Refira-se que esta estrutura, inicialmente criada apenas em Lisboa, mas mais tarde alargada a outras cidades de Portugal e do império, era composta por representantes das corporações de ofícios e era um órgão com poder deliberativo.

Personalidade nascida neste dia

No dia 7 de maio de 1928 nasceu na capital de Portugal o fadista D. Vicente Maria do Carmo de Noronha da Câmara.

Nascido dentro de uma familia aristocrata, teve uma educação muito ligada ao fado, com destaque da sua tia, D. Maria Teresa de Noronha.

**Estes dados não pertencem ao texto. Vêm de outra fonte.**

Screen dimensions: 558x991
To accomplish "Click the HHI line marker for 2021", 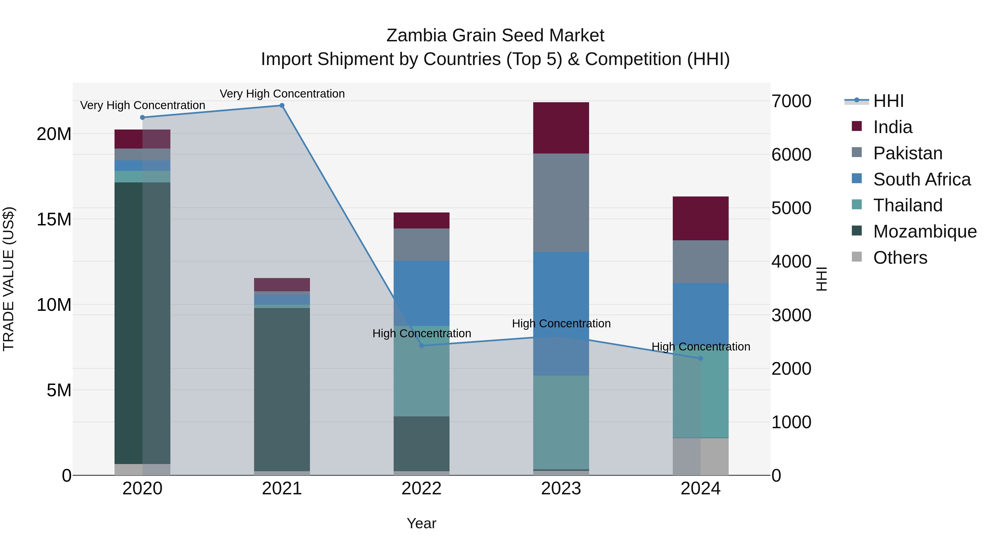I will click(x=282, y=106).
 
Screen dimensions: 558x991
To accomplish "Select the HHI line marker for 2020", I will click(x=142, y=117).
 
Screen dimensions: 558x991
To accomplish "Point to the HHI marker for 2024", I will click(x=701, y=358).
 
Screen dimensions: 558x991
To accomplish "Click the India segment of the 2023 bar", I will click(x=561, y=128).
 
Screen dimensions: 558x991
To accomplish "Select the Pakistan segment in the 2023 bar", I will click(x=561, y=203).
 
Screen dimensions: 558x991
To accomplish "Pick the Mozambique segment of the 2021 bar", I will click(x=282, y=389).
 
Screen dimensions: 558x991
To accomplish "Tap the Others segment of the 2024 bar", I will click(x=701, y=457).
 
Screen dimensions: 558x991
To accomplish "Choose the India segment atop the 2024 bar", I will click(x=701, y=218).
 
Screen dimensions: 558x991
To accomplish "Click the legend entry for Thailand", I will click(x=908, y=205).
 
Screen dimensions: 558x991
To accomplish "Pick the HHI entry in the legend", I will click(x=888, y=101).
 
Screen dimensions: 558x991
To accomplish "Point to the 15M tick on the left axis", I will click(x=54, y=220).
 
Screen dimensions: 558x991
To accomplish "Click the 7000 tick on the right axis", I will click(x=791, y=101).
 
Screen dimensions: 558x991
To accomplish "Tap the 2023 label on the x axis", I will click(x=561, y=489).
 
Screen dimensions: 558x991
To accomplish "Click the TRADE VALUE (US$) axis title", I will click(x=9, y=279).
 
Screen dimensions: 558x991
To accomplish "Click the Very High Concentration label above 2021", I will click(x=282, y=94).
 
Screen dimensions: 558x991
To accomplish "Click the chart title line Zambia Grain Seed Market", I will click(x=495, y=36).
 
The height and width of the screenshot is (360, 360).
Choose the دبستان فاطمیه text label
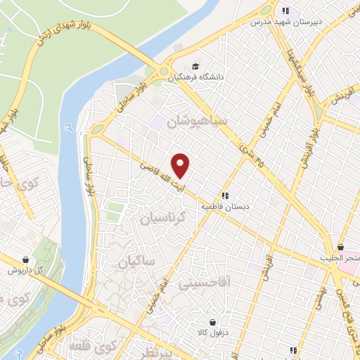226,207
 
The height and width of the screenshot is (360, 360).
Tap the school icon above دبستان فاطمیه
225,195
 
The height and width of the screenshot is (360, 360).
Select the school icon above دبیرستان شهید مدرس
285,10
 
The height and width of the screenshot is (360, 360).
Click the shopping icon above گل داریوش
26,259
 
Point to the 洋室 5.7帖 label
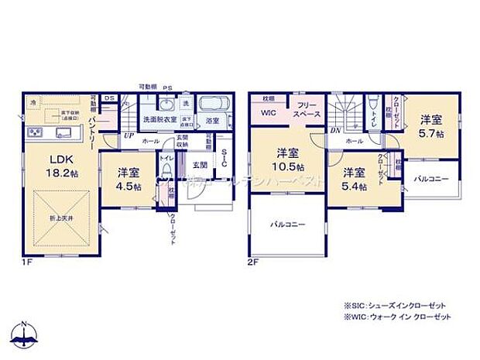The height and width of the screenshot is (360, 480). (x=432, y=126)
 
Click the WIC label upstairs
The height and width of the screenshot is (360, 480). (x=269, y=113)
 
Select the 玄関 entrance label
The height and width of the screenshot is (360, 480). (x=199, y=165)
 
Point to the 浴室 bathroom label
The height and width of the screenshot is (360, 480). (x=212, y=121)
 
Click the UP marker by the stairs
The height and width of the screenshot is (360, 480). (x=129, y=135)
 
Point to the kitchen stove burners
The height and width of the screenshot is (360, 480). (x=36, y=133)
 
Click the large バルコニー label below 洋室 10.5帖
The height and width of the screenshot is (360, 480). (x=286, y=225)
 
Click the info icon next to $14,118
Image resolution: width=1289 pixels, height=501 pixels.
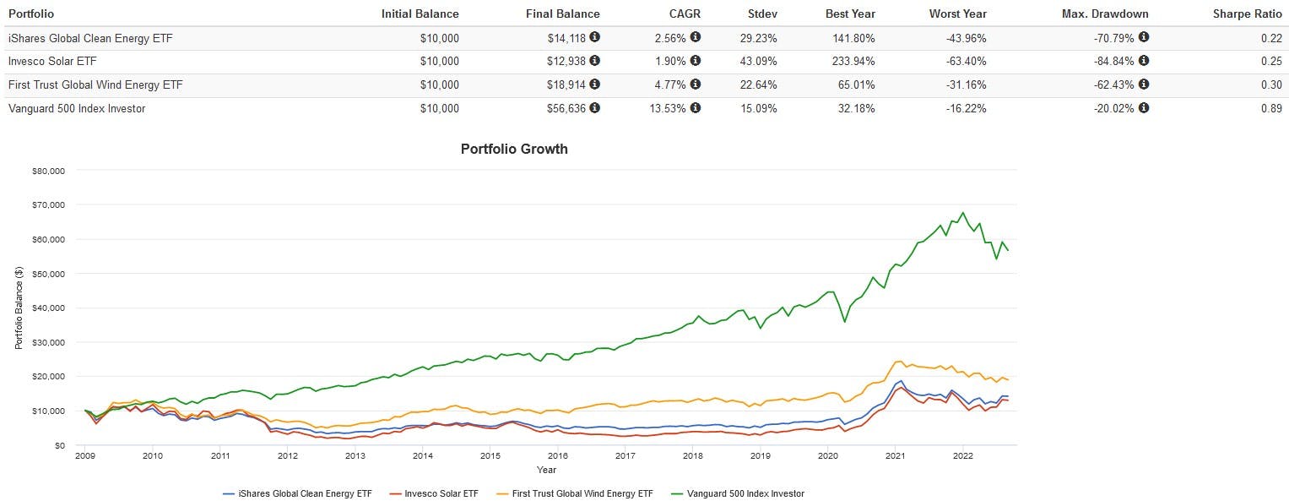click(x=595, y=37)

Apesar das suas origens aristocráticas, considera que o fado é uma música pobre e que na pobreza reside a riqueza, a grandeza, a liberdade e o valor.

A sua ideia sobre a aristocracia ficou vincada na seguinte frase:

O que é a aristocracia? A aristocracia tanto pode estar no povo como noutra coisa qualquer. (…) O aristocrata é aquele que sobressaiu.

Além da medalha de mérito municipal da Câmara Municipal do Cartaxo atribuída em 2013, recebeu no dia 27 de novembro do mesmo ano a comenda da Ordem do Infante D. Henrique.